Intéressant, ils ont constaté qu’après avoir bu le lait contenant uniquement la protéine A1, les participants ont rapporté des selles plus molles que lorsqu’ils ont bu le lait A2. Ces résultats tendent à aller à l’encontre des preuves apportées par les études sur les animaux, selon lesquelles la protéine A1 ralentit le mouvement du contenu dans le système gastro-intestinal, ce qui pourrait être considéré comme un facteur de massification du contenu des selles et donc de selles plus dures.
Les auteurs de cette étude ont suggéré que les selles plus molles pourraient avoir été causées par une augmentation de l’inflammation intestinale provoquée par la consommation de la protéine A1. L’inflammation intestinale peut entraîner une malabsorption des liquides et des nutriments et donc des selles plus molles. Cependant, l’étude n’a trouvé aucune différence dans la calprotectine (une mesure de l’inflammation) entre les deux groupes de lait, et n’a donc pas réussi à tirer des conclusions solides.
C’est ainsi qu’est née la deuxième étude menée chez l’homme, qui a été publiée cette année. Contrairement à l’étude précédente, elle a bien utilisé du lait commercial courant qui contient à la fois les protéines de lait A1 et A2 et l’a comparé à la consommation de lait contenant uniquement la protéine A2. Elle n’a inclus que des personnes (45 sujets) qui ont déclaré elles-mêmes une intolérance au lait de vache.
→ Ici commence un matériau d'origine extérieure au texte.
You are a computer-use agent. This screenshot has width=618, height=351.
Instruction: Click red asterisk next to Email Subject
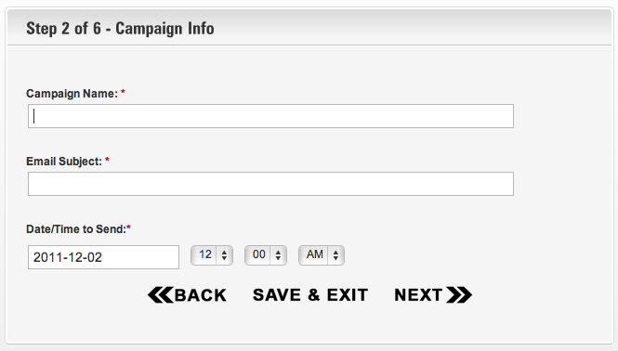click(x=107, y=160)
Sur les 45 sujets, 23 ont été diagnostiqués comme intolérants au lactose. Une personne intolérante au lait de vache a une incapacité à digérer le lactose en raison d’une déficience de l’enzyme lactase. Mais il est important de noter que le lactose est présent à la fois dans le lait A1 et le lait A2.
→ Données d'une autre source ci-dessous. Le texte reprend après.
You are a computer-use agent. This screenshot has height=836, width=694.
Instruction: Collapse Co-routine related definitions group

Les résultats ont montré que le lait A2 ne provoquait pas une augmentation des symptômes digestifs désagréables (par exemple, les ballonnements et les flatulences) habituellement associés à la consommation de lait chez les personnes intolérantes au lactose. Lorsque du lait de vache contenant à la fois les protéines A1 et A2 était fourni, on constatait une exacerbation des troubles gastriques. Cependant, cela serait attendu pour une personne sensible aux produits laitiers, ou intolérante au lactose.
Les changements dans les marqueurs inflammatoires observés dans cette étude doivent être interprétés avec précaution. Malgré le fait que certains changements statistiquement significatifs entre les deux groupes de lait aient été notés, ceux-ci ne sont pas nécessairement pertinents d’un point de vue clinique et doivent donc faire l’objet d’une étude plus approfondie dans le cadre d’une étude beaucoup plus large avec un échantillon plus important.
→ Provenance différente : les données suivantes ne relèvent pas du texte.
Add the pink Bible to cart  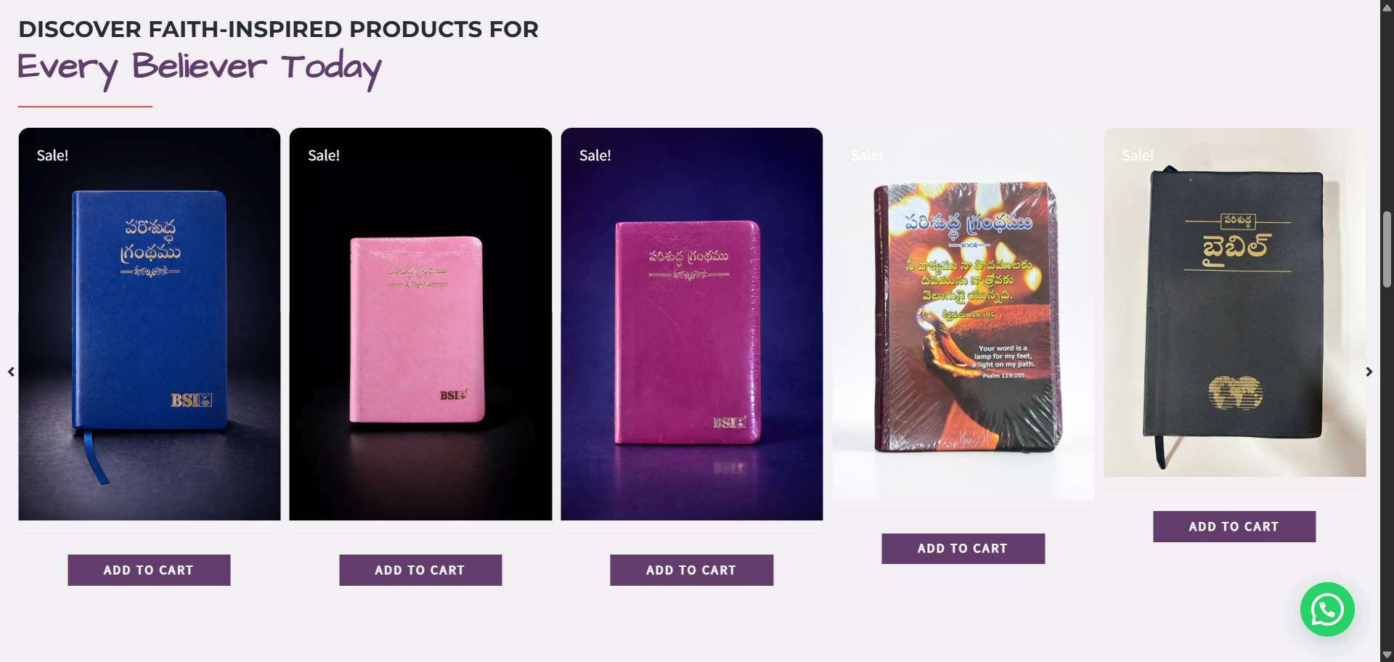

Alors, l’A2 en vaut-il la peine ?
Pour ceux qui ne rencontrent aucun problème avec la consommation de lait, il n’y a aucune preuve suggérant un avantage à avoir du lait A2 par rapport au lait commercial couramment consommé, qui contient à la fois les protéines A1 et A2. Pour moins de la moitié du prix du litre, ce dernier serait l’option à privilégier.
Pour ceux qui déclarent eux-mêmes une intolérance au lait ou qui sont intolérants au lactose, le lait A2 peut être une sélection appropriée pour prévenir les plaintes de maux d’estomac couramment rapportées, mais le lait sans lactose l’est aussi. Le lait sans lactose ne contient pas de lactose, qui est le sucre naturel à l’origine des problèmes gastro-intestinaux des personnes intolérantes au lactose. Par conséquent, ce qui est nécessaire, c’est une étude comparant les effets du lait sans lactose par rapport au lait A2 chez les personnes intolérantes au lactose.
Plus important encore, des études à plus long terme avec des échantillons de plus grande taille sont nécessaires, car les deux études menées chez l’homme à ce jour ont été réalisées avec de petits nombres sur de courtes durées.